RESOLVED, that there be, and hereby is, created out of the class of 50,000,000 shares of preferred stock of the Corporation, par value $.001 per share, a series of preferred stock with the following designations, powers, preferences and relative, participating, optional or other special rights, qualifications, limitations or restrictions (this instrument hereinafter referred to as the " Designation"):

 

1. DEFINITIONS

 

Common Stock. The term "Common Stock" shall mean all shares now or hereafter authorized of any class of Common Stock of the Company and any other stock of the Company, howsoever designated, authorized after the Issue Date, which has the right (subject always to prior rights of any class or series of Preferred Stock) to participate in the distribution of the assets and earnings of the Company without limit as to per share amount.

 

Issue Date. The term "Issue Date" shall mean the date that shares of Series A Preferred are first issued by the Company.

 

Junior Stock. The term "Junior Stock" shall mean, for purposes of these resolutions, any class pr series of stock of the Company authorized after the Issue Date not entitled to receive any dividends in any dividend period unless any dividends required to have been paid or declared and set apart for payment on the Series A Preferred shall have been so paid or declared and set apart for payment and, for purposes of these resolutions, shall mean Common Stock and any other class or series of stock of the Company authorized after the Issue Date not entitled to receive any assets upon liquidation, dissolution or winding up of the affairs of the Company until the Series A Preferred shall have received the entire amount to which such stock is entitled upon such liquidation, dissolution or winding up.

 

Parity Stock.

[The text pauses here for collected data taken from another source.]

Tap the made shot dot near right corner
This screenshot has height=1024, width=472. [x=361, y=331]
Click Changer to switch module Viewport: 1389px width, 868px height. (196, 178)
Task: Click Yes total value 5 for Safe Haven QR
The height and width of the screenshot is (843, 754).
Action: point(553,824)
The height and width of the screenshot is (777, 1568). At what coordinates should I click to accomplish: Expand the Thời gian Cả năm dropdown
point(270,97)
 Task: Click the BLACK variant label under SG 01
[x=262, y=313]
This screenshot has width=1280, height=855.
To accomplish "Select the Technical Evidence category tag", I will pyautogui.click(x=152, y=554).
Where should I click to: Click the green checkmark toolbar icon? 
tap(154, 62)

The term "Parity Stock" shall mean, for purposes of these resolutions the Common Stock and any other class or series of stock of the Company authorized after the Issue Date entitled to receive payment of dividends subject only to those preferential rights of dividends granted to the Series A Preferred, if any, and, for purposes of these resolutions, shall mean any class or series of stock of the Company authorized after the Issue Date entitled to receive assets upon liquidation, dissolution or winding up of the affairs of the Company subject to only those preferential rights and preference granted to the Series A Preferred.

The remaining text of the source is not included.